The problem? House of Wisdom is derelict because an unknown virus killed every last crew member 10 years ago.
Our two MCs are Zahra and Jas. Zahra is a member of the outlaw group. Jas is one of the hostages, and the only surviving member of the House of Wisdom incident. I liked the contrast between the two characters and how the author tied them together. They are on two opposing sides and yet have shared many of the same struggles and pains for many similar reasons. I won’t spoil Zahra’s back story, but she has ties to House of Wisdom too, and while she is there to help her people, she has personal reasons for being there also.
The setting is very well done. It reminded me a lot of The Last Astronaut, and the movie Sphere. It’s not surprising at all, but it’s such an important element to stories like this. It sets the tone for the whole book. Imagine dark spaces, dead gardens, freezing cold, low-level red emergency lights. Wallace doesn’t waste pages and paragraphs writing about it (the book is only about 300 pages long) but gives the reader just enough to take the image and run.
Despite the initial fast pace, I did feel like the pacing continuously winds down as we near the end of the book. There came a point where I understood almost exactly how the book would end, and some of the tension was lost. Compounding the problem, what you see is sort of what you get. There were some opportunities to layer in outside threats over the internal threat of the virus, and I never really had the sense of impending doom coming down on the MCs from all sides like I wanted.

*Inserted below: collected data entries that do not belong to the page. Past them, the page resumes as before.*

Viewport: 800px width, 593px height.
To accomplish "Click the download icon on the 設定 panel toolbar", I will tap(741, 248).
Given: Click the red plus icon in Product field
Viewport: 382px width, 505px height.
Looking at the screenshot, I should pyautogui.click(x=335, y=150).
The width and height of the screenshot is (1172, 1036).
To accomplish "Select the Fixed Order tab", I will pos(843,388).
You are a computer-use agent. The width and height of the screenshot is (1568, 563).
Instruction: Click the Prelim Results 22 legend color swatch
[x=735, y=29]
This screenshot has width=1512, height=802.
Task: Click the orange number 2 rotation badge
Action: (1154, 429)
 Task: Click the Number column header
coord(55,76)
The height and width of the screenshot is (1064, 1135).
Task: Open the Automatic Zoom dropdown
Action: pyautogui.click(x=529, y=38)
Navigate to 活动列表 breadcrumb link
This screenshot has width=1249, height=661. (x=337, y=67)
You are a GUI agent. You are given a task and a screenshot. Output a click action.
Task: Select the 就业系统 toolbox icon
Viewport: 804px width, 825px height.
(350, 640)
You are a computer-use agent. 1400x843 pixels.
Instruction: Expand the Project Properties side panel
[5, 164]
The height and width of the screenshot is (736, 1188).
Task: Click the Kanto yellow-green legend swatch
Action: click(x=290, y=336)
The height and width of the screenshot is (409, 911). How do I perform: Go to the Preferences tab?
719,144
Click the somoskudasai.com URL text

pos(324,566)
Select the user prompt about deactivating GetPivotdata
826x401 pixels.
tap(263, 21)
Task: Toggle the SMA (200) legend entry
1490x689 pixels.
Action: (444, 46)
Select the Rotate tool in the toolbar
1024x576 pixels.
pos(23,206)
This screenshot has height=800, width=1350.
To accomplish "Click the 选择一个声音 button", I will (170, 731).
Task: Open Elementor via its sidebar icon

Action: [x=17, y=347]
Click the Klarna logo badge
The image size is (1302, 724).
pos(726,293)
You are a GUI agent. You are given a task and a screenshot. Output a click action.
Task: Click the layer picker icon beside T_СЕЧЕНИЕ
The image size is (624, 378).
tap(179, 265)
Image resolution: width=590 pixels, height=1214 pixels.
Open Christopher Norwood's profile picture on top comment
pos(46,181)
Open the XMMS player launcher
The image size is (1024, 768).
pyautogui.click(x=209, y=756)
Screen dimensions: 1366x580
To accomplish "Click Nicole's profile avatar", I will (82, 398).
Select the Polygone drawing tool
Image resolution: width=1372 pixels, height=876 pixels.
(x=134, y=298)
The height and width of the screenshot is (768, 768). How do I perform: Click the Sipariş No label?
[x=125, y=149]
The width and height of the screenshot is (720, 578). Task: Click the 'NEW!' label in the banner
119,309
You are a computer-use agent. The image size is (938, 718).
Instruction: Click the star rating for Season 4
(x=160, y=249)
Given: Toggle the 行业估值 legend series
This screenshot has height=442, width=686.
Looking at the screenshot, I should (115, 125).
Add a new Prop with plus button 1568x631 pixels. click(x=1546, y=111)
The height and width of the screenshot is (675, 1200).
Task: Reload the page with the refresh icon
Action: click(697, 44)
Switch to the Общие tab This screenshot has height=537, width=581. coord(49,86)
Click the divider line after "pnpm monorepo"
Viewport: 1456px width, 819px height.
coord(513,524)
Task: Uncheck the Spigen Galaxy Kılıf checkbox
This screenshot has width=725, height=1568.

That being said, I think Wallace’s characterization was very well done. These aren’t the sort of characters I’ll look back on with fondness- I don’t feel any personal sort of connection to them. Regardless of how innocent or guilty they were, I cared about them. Their arcs were wonderful and each went through sufficient development, changing as the story progressed. I do think it was the characters more than the action that drove me forward, which isn’t exactly what I’d expect from a sci-fi thriller.
I also sincerely appreciated how in that final chapter, Wallace managed to make the story so very relevant to today’s political climate. Some of those final paragraphs really got me thinking about how, for all our progress, no matter how much things change, some things really just stay the same. That level of thoughtfulness wasn’t what I expected in this type of book, and I loved it.
I did have one issue with the ending, and I’m going to choose my words very carefully here so as not to put others off. It’s not vague and it’s not a non-ending, but I was really annoyed when the author posed a question in the last 20 pages that she then proceeded not to answer.
It wasn’t as if this particular question was overly complex. It doesn’t seem a large enough question to be setting up a sequel. I wouldn’t call this ending bad- it just felt lazy. An epilogue could have fixed it, and in fairness to the book, the copy I read was an ARC (won in a giveaway, thank you Berkley!) so maybe the epilogue was added to the final version. You know how most fairy tales close with a “And they all lived happily ever after”? I don’t need all my books to end happily ever after, I just need them to end. Wallace gave us enough food for thought to keep me thinking about the book after it ended without needing to leave me wondering about post-book events.
Overall, this is a quick little read that I’d recommend to anyone who enjoys the genre.